Egypt experienced its third day of bloody clashes on Monday, the worst explosion of political violence since the ouster of President Hosni Mubarak last February. The riots were provoked by a clumsy government attempt on Saturday to forcibly eject protesters from Cairo’s Tahrir Square—the epicenter of Egypt’s “Arab Spring” protests. Tens of thousands of demonstrators stormed back into the square to battle police and army personnel. At least 23 protesters reportedly were killed and more than 1,000 were injured, as police resorted to live ammunition in repeated confrontations with the angry crowd.

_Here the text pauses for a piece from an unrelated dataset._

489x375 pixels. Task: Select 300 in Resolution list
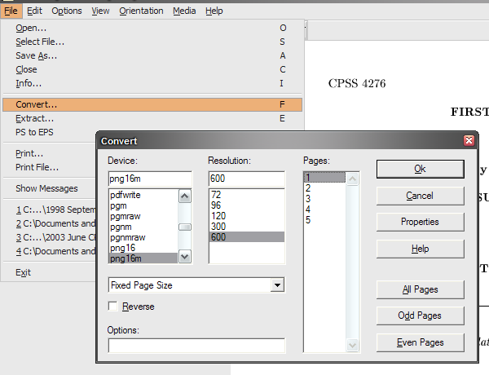click(217, 226)
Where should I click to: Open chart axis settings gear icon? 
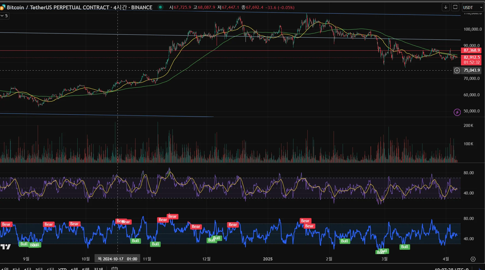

The protesters were galvanized by the slow pace of reform and repeated efforts by the ruling Supreme Council of the Armed Forces (SCAF) to preserve and expand the army’s role in setting Egypt’s political course. When it ousted Mubarak and formed an interim government in February, the SCAF promised to hand back power in six months. Now it insists that it will remain in power until after the drafting of a new constitution and presidential elections, which it tentatively has scheduled for late 2012 or early 2013.

There is a danger that the crisis could disrupt Egypt’s parliamentary elections, which are slated to begin November 28 and continue in phases through March. Some critics charged that the SCAF provoked the clashes to fashion a pretext for postponing the elections, while others expressed concern that interim government would not be able to provide security for the polls.

The Revolutionary Youth Coalition, an umbrella group of pro-democracy movements, called for a “million-man march” on Tuesday to support its demand that the SCAF resign immediately and hand power to a national unity government.

The cabinet of the interim government offered to resign on Monday, but the offer was not immediately accepted by the SCAF, which appears reluctant to lose the façade of civilian leadership that masks the army’s leading role, which has continued since Colonel Gamal Abdel Nasser’s military coup in 1952.

The SCAF, which has ham-handedly over-reached in an effort to preserve the army’s institutional interests and shield it from civilian oversight, now must make major concessions to calm the tense political situation and facilitate the parliamentary elections. Unfortunately, even if the SCAF survives this crisis, the army’s weakened political status is likely to undermine its ability to act as a restraining influence on the Islamist political parties that are widely expected to win the most votes in the coming elections.